** Provided data **

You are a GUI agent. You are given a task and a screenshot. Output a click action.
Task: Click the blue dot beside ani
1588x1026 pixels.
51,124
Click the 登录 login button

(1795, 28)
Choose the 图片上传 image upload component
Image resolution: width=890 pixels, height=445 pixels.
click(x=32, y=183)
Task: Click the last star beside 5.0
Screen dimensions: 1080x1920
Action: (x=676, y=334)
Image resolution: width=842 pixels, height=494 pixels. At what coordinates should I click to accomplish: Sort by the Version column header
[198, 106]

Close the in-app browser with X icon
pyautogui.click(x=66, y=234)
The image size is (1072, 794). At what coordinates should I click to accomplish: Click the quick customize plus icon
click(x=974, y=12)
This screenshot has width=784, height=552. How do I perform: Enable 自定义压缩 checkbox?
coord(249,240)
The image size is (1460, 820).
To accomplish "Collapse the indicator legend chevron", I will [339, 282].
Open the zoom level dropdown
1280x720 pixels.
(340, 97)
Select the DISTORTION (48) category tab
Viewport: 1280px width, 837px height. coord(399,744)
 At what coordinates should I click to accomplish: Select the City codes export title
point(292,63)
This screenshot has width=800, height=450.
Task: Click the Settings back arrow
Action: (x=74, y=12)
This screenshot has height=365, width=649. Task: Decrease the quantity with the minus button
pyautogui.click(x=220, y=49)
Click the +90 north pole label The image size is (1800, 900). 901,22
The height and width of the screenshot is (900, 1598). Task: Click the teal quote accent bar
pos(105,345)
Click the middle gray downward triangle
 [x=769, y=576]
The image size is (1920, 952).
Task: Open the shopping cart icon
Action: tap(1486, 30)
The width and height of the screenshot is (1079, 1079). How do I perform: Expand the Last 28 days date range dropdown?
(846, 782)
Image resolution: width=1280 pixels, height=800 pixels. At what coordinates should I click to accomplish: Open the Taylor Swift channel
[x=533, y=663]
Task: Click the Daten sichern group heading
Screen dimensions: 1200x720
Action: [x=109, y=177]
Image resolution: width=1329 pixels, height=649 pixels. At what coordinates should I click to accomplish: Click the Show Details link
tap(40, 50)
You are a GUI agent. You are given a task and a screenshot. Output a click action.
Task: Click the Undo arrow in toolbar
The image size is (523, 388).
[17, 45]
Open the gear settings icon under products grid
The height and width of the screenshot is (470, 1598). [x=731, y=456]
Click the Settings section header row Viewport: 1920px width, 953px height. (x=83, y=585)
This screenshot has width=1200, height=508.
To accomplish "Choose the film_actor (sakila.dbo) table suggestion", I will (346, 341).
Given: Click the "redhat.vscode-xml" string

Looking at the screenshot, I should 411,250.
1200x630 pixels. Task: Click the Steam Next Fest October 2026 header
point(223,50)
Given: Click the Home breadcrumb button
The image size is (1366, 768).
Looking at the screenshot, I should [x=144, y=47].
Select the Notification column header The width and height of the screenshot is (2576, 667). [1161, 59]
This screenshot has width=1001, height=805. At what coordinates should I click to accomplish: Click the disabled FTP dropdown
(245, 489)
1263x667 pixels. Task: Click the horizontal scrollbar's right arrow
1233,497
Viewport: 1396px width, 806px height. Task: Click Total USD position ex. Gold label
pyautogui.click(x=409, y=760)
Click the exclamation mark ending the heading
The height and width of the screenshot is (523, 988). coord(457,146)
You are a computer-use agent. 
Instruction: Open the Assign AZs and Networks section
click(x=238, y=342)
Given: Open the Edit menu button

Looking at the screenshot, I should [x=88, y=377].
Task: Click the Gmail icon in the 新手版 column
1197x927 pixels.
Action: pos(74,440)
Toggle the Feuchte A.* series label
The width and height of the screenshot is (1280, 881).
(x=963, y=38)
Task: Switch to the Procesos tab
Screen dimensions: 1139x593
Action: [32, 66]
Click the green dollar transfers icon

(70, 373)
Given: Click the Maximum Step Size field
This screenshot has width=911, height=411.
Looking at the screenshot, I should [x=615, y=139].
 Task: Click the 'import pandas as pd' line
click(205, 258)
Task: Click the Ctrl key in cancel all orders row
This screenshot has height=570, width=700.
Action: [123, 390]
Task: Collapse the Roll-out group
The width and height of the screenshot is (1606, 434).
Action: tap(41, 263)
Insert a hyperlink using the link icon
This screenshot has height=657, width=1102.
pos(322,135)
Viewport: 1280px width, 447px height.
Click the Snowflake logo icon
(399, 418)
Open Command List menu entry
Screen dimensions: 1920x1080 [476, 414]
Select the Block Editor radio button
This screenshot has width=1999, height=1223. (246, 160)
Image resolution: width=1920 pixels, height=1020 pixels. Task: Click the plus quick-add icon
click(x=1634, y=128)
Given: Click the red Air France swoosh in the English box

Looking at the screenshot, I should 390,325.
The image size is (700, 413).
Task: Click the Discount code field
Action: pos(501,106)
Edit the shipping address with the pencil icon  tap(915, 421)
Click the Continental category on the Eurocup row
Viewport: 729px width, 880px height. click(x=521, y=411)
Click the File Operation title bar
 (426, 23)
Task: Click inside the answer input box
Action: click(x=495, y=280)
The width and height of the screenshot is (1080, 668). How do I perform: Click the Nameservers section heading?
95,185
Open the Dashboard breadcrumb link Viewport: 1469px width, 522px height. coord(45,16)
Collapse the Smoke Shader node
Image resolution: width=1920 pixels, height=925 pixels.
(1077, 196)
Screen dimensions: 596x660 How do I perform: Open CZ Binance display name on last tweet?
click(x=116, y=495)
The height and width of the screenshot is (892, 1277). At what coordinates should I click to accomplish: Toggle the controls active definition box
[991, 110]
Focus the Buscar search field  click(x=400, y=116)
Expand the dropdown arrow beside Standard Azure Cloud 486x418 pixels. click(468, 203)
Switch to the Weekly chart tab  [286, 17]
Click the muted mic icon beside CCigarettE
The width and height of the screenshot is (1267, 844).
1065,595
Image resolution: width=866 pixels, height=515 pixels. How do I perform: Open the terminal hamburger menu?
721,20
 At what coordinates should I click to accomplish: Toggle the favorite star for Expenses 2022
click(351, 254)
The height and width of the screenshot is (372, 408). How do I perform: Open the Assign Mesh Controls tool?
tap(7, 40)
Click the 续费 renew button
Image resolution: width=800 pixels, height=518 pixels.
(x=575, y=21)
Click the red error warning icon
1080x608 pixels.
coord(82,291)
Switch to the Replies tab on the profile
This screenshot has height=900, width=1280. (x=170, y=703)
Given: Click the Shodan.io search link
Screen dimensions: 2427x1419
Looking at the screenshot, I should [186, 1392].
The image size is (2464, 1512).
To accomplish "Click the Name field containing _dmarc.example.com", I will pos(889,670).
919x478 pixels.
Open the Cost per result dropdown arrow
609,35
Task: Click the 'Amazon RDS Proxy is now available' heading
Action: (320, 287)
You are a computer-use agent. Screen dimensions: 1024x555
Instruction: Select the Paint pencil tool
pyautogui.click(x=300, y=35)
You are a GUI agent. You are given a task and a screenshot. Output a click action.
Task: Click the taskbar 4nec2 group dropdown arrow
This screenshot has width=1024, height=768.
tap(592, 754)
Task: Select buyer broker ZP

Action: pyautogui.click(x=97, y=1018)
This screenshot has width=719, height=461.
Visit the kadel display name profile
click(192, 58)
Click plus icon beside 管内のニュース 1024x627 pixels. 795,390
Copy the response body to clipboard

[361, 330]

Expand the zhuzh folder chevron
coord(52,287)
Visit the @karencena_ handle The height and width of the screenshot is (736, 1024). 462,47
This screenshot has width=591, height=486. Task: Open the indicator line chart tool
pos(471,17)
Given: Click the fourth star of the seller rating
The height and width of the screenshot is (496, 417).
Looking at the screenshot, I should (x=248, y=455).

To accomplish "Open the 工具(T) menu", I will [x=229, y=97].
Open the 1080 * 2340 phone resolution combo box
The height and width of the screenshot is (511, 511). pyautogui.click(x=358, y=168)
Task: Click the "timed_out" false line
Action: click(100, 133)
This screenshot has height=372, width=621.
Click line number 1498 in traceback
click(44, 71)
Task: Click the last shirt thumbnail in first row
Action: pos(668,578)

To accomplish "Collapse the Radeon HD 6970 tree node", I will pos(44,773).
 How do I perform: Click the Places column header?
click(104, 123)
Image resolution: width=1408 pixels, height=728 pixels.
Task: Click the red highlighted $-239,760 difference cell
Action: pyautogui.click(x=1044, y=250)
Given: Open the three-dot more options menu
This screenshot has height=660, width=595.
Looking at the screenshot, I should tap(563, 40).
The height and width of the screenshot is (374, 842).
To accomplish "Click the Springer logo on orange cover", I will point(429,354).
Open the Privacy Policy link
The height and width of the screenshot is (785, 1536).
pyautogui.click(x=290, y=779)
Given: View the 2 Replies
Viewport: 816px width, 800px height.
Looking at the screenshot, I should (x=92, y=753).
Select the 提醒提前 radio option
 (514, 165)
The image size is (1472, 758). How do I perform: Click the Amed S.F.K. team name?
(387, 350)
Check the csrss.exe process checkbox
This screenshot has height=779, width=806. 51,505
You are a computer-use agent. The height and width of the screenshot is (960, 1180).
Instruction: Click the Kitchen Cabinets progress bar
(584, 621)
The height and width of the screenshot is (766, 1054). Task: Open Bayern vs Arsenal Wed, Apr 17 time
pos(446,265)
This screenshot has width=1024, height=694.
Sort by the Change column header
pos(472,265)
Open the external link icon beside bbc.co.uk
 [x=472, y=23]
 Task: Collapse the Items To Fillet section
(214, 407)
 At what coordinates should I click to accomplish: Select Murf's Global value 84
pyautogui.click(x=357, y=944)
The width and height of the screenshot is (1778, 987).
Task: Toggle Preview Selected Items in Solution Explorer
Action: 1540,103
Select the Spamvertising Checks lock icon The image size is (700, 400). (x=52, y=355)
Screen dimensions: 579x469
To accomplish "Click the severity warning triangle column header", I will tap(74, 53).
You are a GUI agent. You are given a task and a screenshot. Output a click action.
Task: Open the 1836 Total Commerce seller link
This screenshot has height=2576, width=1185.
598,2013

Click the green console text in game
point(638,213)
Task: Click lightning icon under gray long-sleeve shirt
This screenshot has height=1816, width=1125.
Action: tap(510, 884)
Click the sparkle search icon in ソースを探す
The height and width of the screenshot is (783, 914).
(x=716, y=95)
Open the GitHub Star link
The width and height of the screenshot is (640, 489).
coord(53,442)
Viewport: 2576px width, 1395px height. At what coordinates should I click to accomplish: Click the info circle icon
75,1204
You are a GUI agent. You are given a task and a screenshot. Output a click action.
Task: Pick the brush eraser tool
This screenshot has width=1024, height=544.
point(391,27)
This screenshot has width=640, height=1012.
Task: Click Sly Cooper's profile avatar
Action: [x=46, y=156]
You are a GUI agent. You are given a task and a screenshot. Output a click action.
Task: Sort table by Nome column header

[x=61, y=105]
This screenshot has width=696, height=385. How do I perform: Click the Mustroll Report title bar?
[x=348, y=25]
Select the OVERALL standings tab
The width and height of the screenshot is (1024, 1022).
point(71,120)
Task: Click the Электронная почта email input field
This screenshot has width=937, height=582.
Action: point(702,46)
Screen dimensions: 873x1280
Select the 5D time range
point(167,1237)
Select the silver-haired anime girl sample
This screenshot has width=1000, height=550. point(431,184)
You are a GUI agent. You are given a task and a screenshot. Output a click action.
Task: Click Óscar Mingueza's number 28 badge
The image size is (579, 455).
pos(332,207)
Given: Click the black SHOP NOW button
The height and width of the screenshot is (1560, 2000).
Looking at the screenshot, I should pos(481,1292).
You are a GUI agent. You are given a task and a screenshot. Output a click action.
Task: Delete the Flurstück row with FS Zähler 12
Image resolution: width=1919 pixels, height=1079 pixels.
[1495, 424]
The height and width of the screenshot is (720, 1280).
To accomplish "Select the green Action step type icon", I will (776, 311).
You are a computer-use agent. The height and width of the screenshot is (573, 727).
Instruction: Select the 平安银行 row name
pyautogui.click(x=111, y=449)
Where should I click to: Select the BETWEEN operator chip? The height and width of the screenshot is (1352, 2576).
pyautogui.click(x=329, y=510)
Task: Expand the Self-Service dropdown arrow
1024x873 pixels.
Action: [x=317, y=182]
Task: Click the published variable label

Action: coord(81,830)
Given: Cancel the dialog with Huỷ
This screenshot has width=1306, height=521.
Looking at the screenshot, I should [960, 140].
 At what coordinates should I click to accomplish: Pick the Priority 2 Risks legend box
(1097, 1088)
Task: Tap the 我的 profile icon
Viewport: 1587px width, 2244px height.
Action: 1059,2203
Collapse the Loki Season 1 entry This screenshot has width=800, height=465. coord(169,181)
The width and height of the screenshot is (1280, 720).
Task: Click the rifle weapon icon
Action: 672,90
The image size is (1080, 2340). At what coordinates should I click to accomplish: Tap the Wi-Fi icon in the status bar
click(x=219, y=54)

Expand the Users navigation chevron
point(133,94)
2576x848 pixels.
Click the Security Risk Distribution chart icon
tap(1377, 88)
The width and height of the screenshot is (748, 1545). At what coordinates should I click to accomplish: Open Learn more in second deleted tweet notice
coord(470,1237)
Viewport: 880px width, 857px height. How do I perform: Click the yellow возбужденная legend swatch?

** Task requirements **
What is needed is an exact copy of the lines from the start of the listing through the line where "Click the +90" sits, please, both end lines included and nothing more.

** Answer space **
You are a GUI agent. You are given a task and a screenshot. Output a click action.
Task: Click the blue dot beside ani
1588x1026 pixels.
51,124
Click the 登录 login button

(1795, 28)
Choose the 图片上传 image upload component
Image resolution: width=890 pixels, height=445 pixels.
click(x=32, y=183)
Task: Click the last star beside 5.0
Screen dimensions: 1080x1920
Action: (x=676, y=334)
Image resolution: width=842 pixels, height=494 pixels. At what coordinates should I click to accomplish: Sort by the Version column header
[198, 106]

Close the in-app browser with X icon
pyautogui.click(x=66, y=234)
The image size is (1072, 794). At what coordinates should I click to accomplish: Click the quick customize plus icon
click(x=974, y=12)
This screenshot has width=784, height=552. How do I perform: Enable 自定义压缩 checkbox?
coord(249,240)
The image size is (1460, 820).
To accomplish "Collapse the indicator legend chevron", I will [339, 282].
Open the zoom level dropdown
1280x720 pixels.
(340, 97)
Select the DISTORTION (48) category tab
Viewport: 1280px width, 837px height. coord(399,744)
 At what coordinates should I click to accomplish: Select the City codes export title
point(292,63)
This screenshot has width=800, height=450.
Task: Click the Settings back arrow
Action: (x=74, y=12)
This screenshot has height=365, width=649. Task: Decrease the quantity with the minus button
pyautogui.click(x=220, y=49)
Click the +90 north pole label The image size is (1800, 900). 901,22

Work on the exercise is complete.